Move back and forth between pleasant, delightful, beautiful ambient music/movement, and fullblown all-out entertainment that demands to be looked at. In such close proximity, many people must and will look away and look back, and/or may only watch you once your back is turned– don’t get pouty if that happens. Variety in your sets, and remembering to move around, will provide the emotional space some people need. Attempting to aggressively make a table full of bashful people pay attention may backfire on you. If someone looks offended or uncomfortable, do not directly face their table and look at them, dance nearby and partly/ halfway turned away. Look at them with a sweet and friendly smile as you pass by. Maybe you can change their feelings by coming across as friendly and cordial.
Try to convey a sense of ease, friendliness, pleasantness, intelligence and good humour–you are kind of like a hostess, kind of like a storyteller, and definitely entertainer–you are like the piano player at a jazz lounge, the guitarist at a coffee house–people are eating and still trying to enjoy each other’s company, so you don’t want to be too in-your-face , provocative, suggestive–the goal is to engage without being aggrressive, to dance in a way that allows people to look away and chitchat without feeling like they are misbehaving. You are there for them, not for you! Your dancing will probably involve moving a couple of feet, stopping and doing a little something, moving a little more, etc.–it may not feel like you are “really” dancing, there is usually very little room to turn, spin, do travel steps, and you may only be visible from the hips up–find interesting combinations that can be seen at close range and others that are upper body based.
You can get away with dancing very simply e.g taking a couple of steps, shimmying, stepping, camel, stepping, shoulder rolls–but don’t get lazy and bored with what is happening–every show deserves as much of you as you can give in that moment, and set the bar higher for yourself– just because you can be half-arsed does not mean you should be. You may have photo and video taken without your permission or knowledge, at desperately unflattering angles and moments. Don’t be too shocked if you find yourself on YouTube.
While many of us typically expect payment upon arrival, restauranteurs may request that you wait until the end of the night so they can pay you with the night’s revenue. That’s up to you. Usually you are dancing sets of 15-20 minutes with 15-30 minute break in between. Your second set, or ones booked and danced within a time span (usually a month) will be often be paid at a discounted rate. We commonly make such volume discounts if, and only if, the commitment is made to frequently host and pay dancers. Stand your ground–if you were booked to dance 2 sets, it’s not your fault if the owner decides to close early and wants to change it to 1–you get paid no matter what.
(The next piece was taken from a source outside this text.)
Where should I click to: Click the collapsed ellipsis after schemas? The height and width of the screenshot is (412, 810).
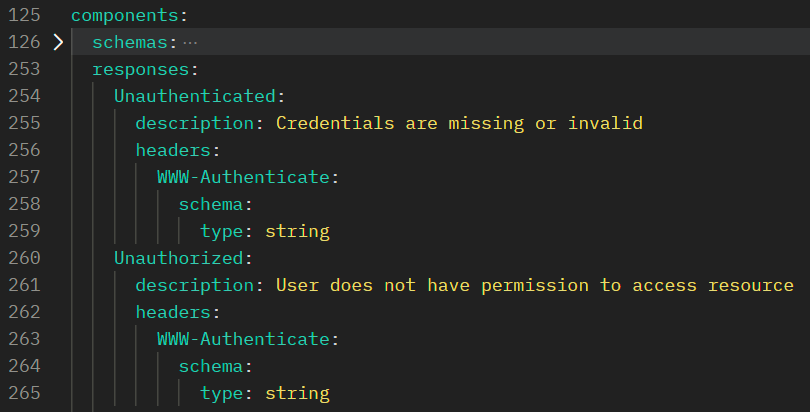[190, 43]
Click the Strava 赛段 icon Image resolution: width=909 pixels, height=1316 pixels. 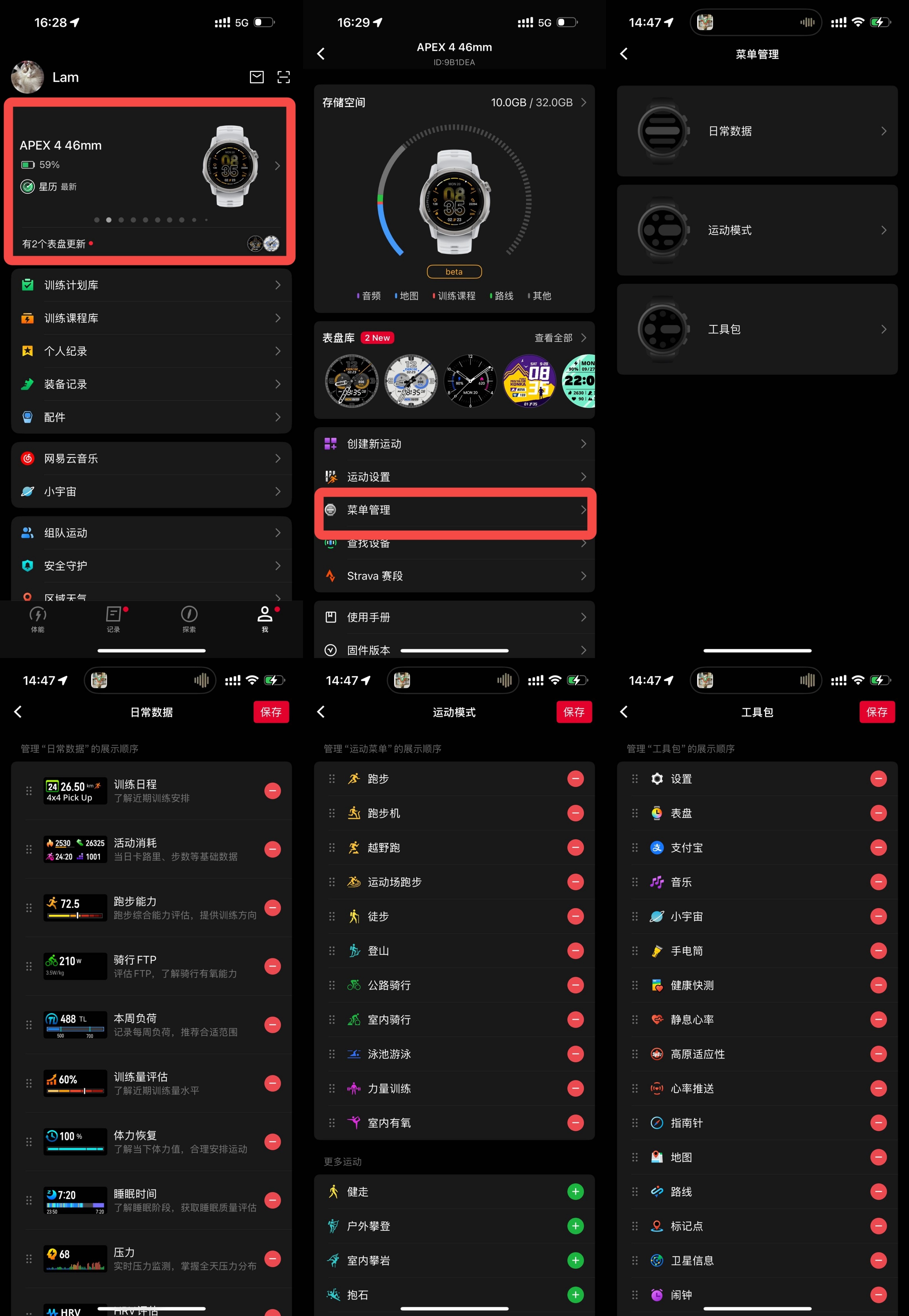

There may be tips, and it’s up to the dancer to decide if and how that is done. A dancer with integrity shares 10-15% of her tips with the serving staff and/or musicians–please refer to the articles on my site about tipping.
Dancers are paid in full the night of and with agreed-upon terms. You decide and say ahead of time if it is cash or a cheque. Payment-in-kind, such as a meal, may be offered, but this should be on top of earning the minimum going rate in your city.
Best of luck with your restaurant gigs. Do your best, do right by other dancers, and you can hope to enjoy many future gigs and referrals.